## EXERCISE BRIEF
Copy every line of the records below word for word, leaving out the pictures.

## STORED ROWS
===
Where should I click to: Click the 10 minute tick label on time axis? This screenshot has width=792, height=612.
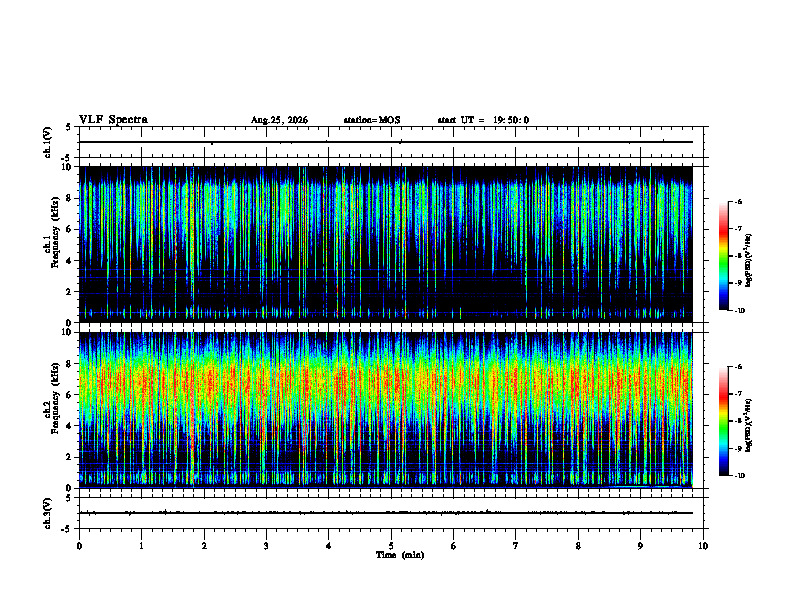[703, 546]
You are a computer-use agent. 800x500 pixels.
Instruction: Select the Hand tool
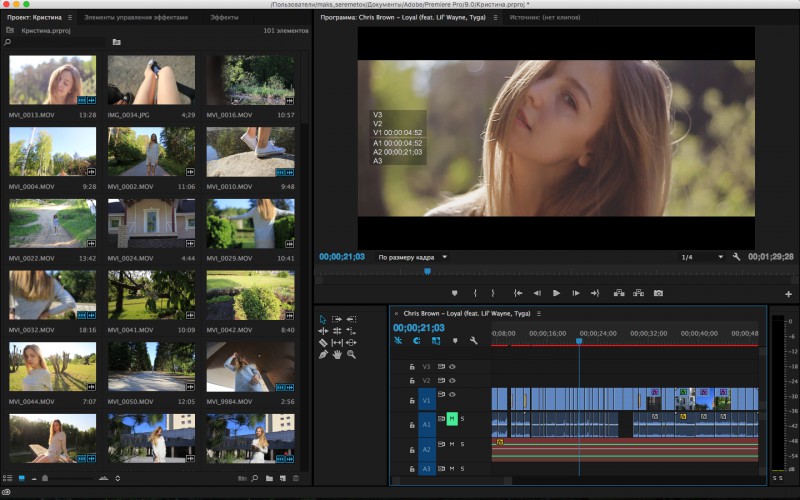click(x=337, y=354)
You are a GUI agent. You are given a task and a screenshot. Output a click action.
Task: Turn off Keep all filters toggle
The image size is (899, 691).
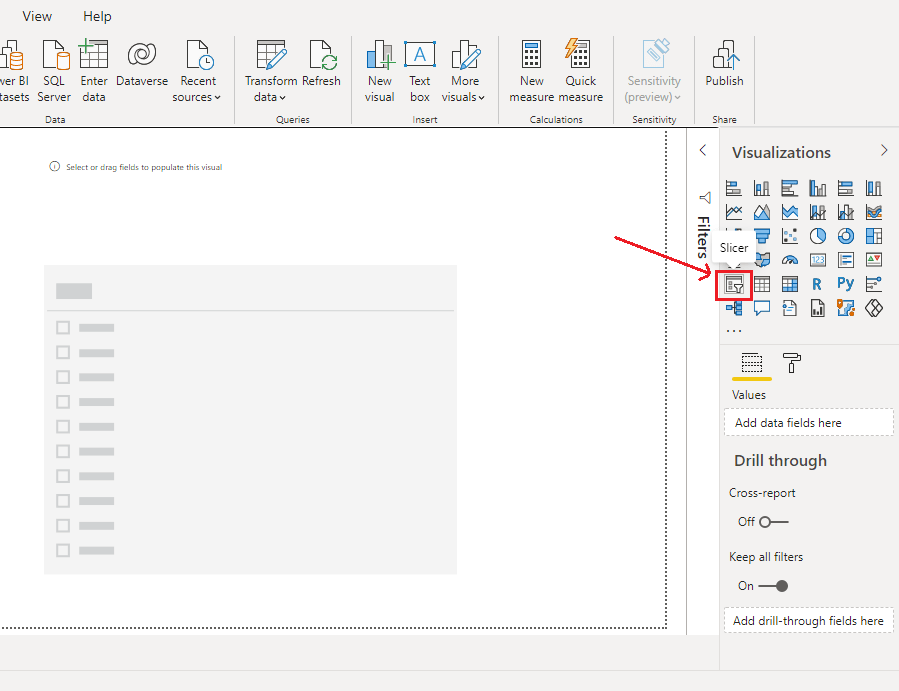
===
## FINISHED EXERCISE
Where should I click to: Click the 10 minute tick label on time axis? This screenshot has width=792, height=612.
[703, 546]
You are a computer-use agent. 800x500 pixels.
Instruction: Select the Hand tool
click(x=337, y=354)
You are a GUI agent. You are given a task and a screenshot. Output a click action.
Task: Turn off Keep all filters toggle
The image size is (899, 691).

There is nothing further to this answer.